Intervention de Éric Lombard

Commission des finances, du contrôle budgétaire et des comptes économiques de la nation — Réunion du 28 novembre 2017 à 9h05
Article 13 de la constitution — Audition de M. éric Lombard candidat proposé par le président de la république aux fonctions de directeur général de la caisse des dépôts et consignations cdc

Éric Lombard, candidat proposé par le Président de la République aux fonctions de directeur général de la Caisse des dépôts et consignations :

Monsieur Bocquet, ne croyez pas les journaux qui écrivent que la Caisse des dépôts n'intéresse pas les hauts fonctionnaires ou certaines personnes issues du privé. La Caisse des dépôts et consignations est l'une des plus belles institutions de notre pays, et la direction de cette maison, l'une des plus belles responsabilités qui puisse être.

De fait, le Gouvernement a engagé un processus de sélection. Je ne peux vous dire que ce que j'en sais. De premiers échanges d'informations et de projets ont été organisés par le ministre de l'économie et des finances, Bruno Le Maire. Un certain nombre de candidats, dont je faisais partie, ont été reçus par le Premier ministre, qui, semble-t-il, a fait plusieurs propositions au Président de la République. J'ai eu la chance d'être proposé et j'en suis très fier.

Donc oui, il y avait d'autres candidats, certains, à en croire la presse, ayant une expérience du privé, d'autres n'ayant travaillé que dans le public. Si je bénéficie personnellement de ce changement de culture à l'oeuvre dans notre pays, je trouve que les échanges entre des personnes qui ont une expérience du privé et d'autres, qui sont engagées dans la vie publique, sont assez féconds. Cela permet de croiser les cultures et de s'enrichir mutuellement. Au reste, un certain nombre de fonctionnaires, recrutés dans des entreprises privées, sont sous le contrôle des autorités de déontologie.

Pour répondre à la question de la feuille de route, qu'a également évoquée Julien Bargeton, le processus que le Gouvernement a mis en oeuvre pour choisir son candidat a permis d'élaborer les grands axes de la mission, que je viens de vous présenter.

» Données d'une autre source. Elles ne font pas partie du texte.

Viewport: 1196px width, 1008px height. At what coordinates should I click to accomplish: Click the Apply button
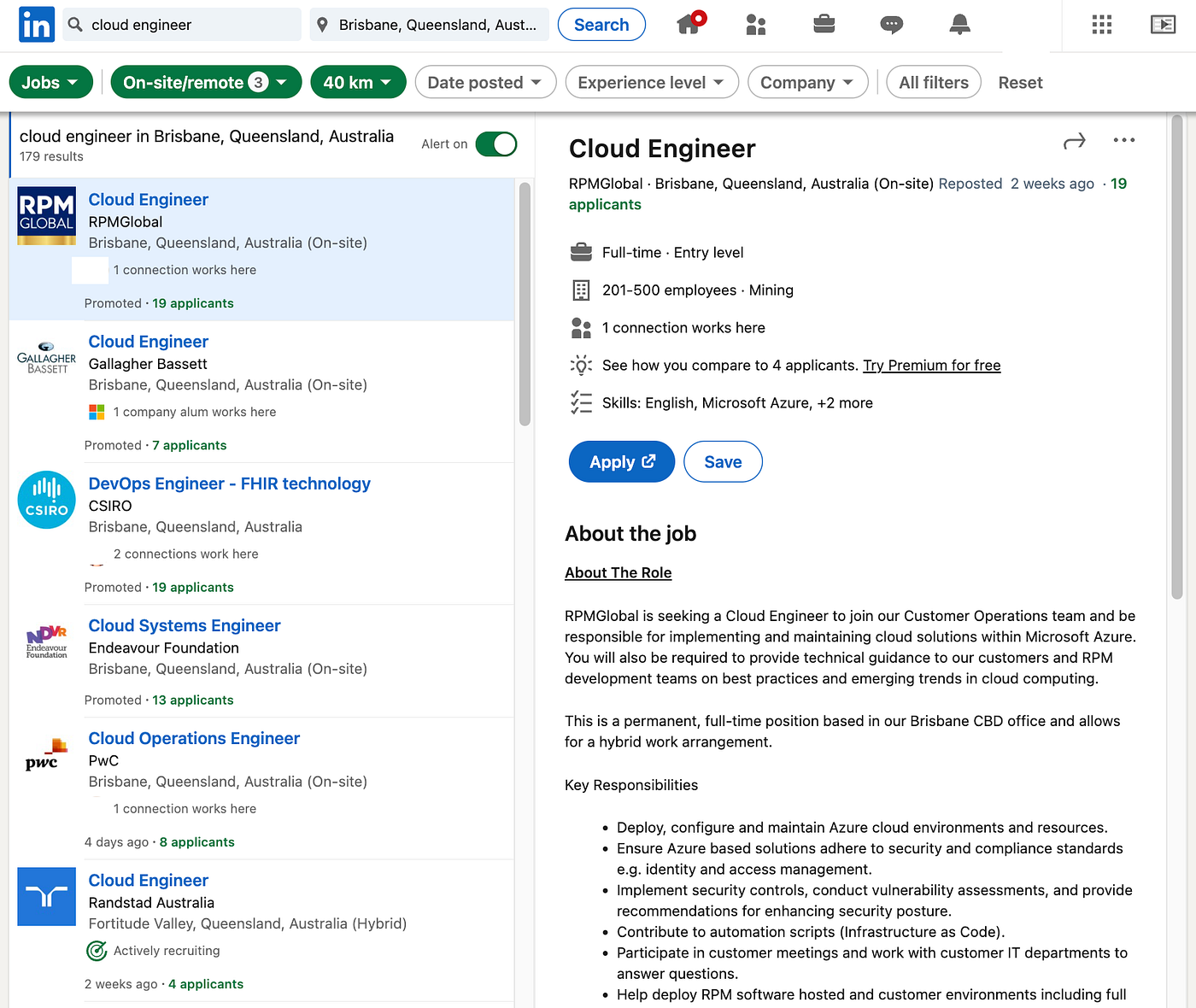(621, 462)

Nous les détaillerons ultérieurement.

Il est de la responsabilité des parlementaires d'élaborer les statuts de la Caisse. Si je suis nommé, je donnerai volontiers mon avis, mais je ne pense pas que le directeur général doive être moteur dans cette affaire.

Pour ce qui concerne les effectifs, le contexte est celui d'un effort général de maîtrise de la dépense publique. Nous devons, comme tous les États, être attentifs à la dépense de l'argent qui, in fine, appartient à l'ensemble du pays. Il me semble que l'on peut tout à fait développer les missions de la Caisse des dépôts en ayant une vision très raisonnable de l'évolution de ses dépenses et probablement en stabilisant, voire en diminuant légèrement ses effectifs. Concrètement, il s'agit, comme dans tous les établissements financiers, de voir dans quelle mesure on remplace les départs à la retraite.

Il y a, sans doute, dans les activités de gestion, des éléments d'automatisation qui permettent de ne pas remplacer toutes les personnes partant à la retraite. Il ne s'agit naturellement pas d'aller au-delà : je ne l'ai jamais fait quand j'étais responsable d'une entreprise privée, et je le ferai encore moins dans le public. En revanche, il faut peut-être stabiliser, voire augmenter les équipes sur le terrain.

Aujourd'hui, nous sommes assez loin d'une présence de la Caisse des dépôts dans les départements. La Caisse est présente dans les régions et dans quelques départements.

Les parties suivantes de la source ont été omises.